Music remained integral to cultural life in the 2000s, with only a few new genres, indie-related and electronic. Teen Pop had a heavy influence over the 1990s and into the first part of the decade. Artists like Britney Spears, Christina Aguilera, NSYNC and Backstreet Boys were extremely popular in the early 2000s. By the mid-2000s, Contemporary R&B had become the most popular genre with artists like Usher at the forefront.

A 2008 study by Industry Ears discovered that sexual content was increasing throughout music. In 2011, a study by Jacob Turner hypothesized that traditional African American music videos—hip-hop, rhythm and blues—would feature the most sexual content and more females dressed in provocative clothing. The study found that 73% of all music videos had some sort of sexual content. The study also found that 90.09% of mixed Hip-Hop and R&B music videos contained sexual content, followed by Hip-Hop with 79.7% and R&B with 76.9%. The genres that contained the least amount of sexual content on their music videos were Rock with 40% and Country with 37%.

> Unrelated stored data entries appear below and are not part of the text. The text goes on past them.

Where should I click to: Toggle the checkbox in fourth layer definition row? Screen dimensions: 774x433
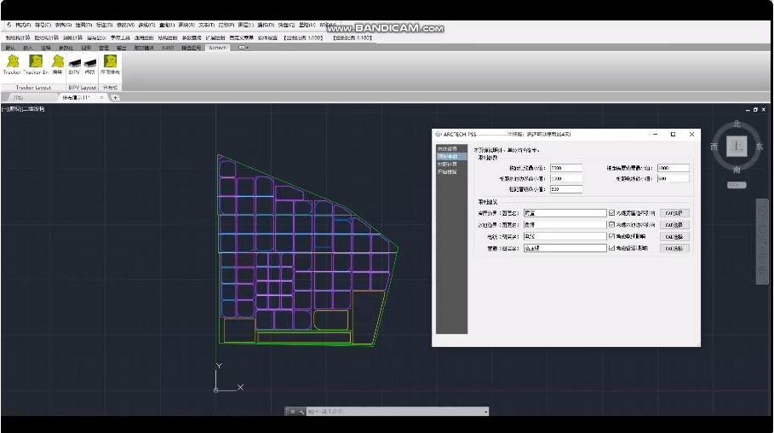point(611,248)
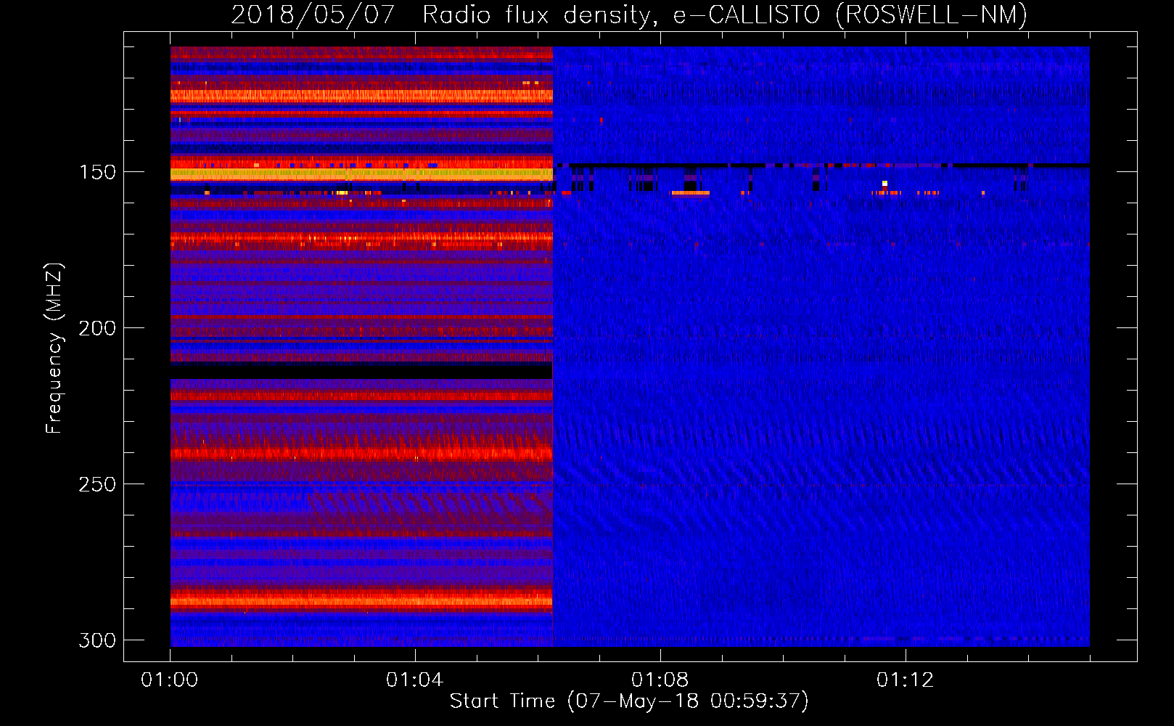
Task: Select the 01:04 time tick label
Action: coord(414,680)
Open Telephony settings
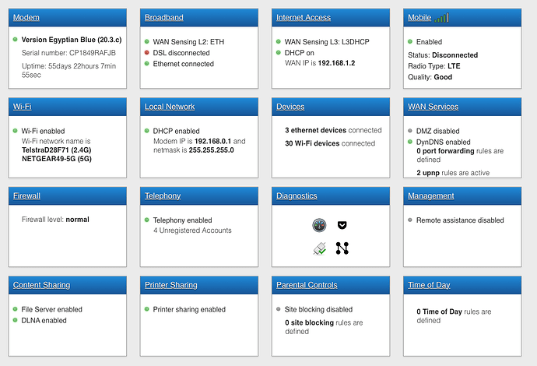Image resolution: width=537 pixels, height=366 pixels. point(163,195)
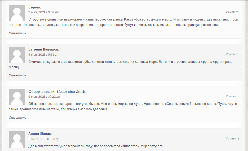Open the author name Алена Щепак
The width and height of the screenshot is (248, 151).
40,134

The study also examined how African American and white background characters were dressed in music videos. It found that African American background characters were three times more likely to be dressed provocatively than white background characters. The study also concluded that while African Americans were proportionately represented in music videos, this representation tended to occur in videos with significantly more sexual content than videos that featured white background characters. In her article, Race, Body and Sexuality in Music Videos, scholar Erica VanDyke contextualizes these disparities by discussing the historical origins of racialized sexualization. VanDyke notes the historic perception of Black women as hyper sexual, animalistic beings in contrast to white women who were understood as non-sexual, pure and civilized. Referencing an example of early 2000s artists, Lil' Kim and Christina Aguilera, she argues that racialized perceptions continue to shape how women are represented in popular media, aligning with studies such as Jacob Turner's which find differences in how Black and white individuals are sexualized in music videos.

In 2004, many family groups and politicians lobbied unsuccessfully to ban Eric Prydz's "Call on Me" video for containing women dancing in a sexually suggestive way. In 2005, the music video of "These Boots Are Made for Walkin,'" which featured Jessica Simpson in character as Daisy Duke, was controversial for featuring Simpson in "revealing" outfits and washing the General Lee car in her bikini.

Sexual content in music videos extends beyond Western pop culture, and can be seen in studies of South Korean popular music. In an article, Cultural critic Chang Nam Kim attributes a rise in sexuality in South Korean music in the late 1990s to the end of the country's authoritarian political system, which encouraged more self-expression in its society. A study of MelOn's (South Korea's largest online music streaming platform) Hot100 music videos from 2004–2015 found a significant increase in women's sexuality over time, noting a rise in both revealing outfits and sexual behavior by female artists and girl groups such as Wonder Girls, 2NE1, and Girls' Generation.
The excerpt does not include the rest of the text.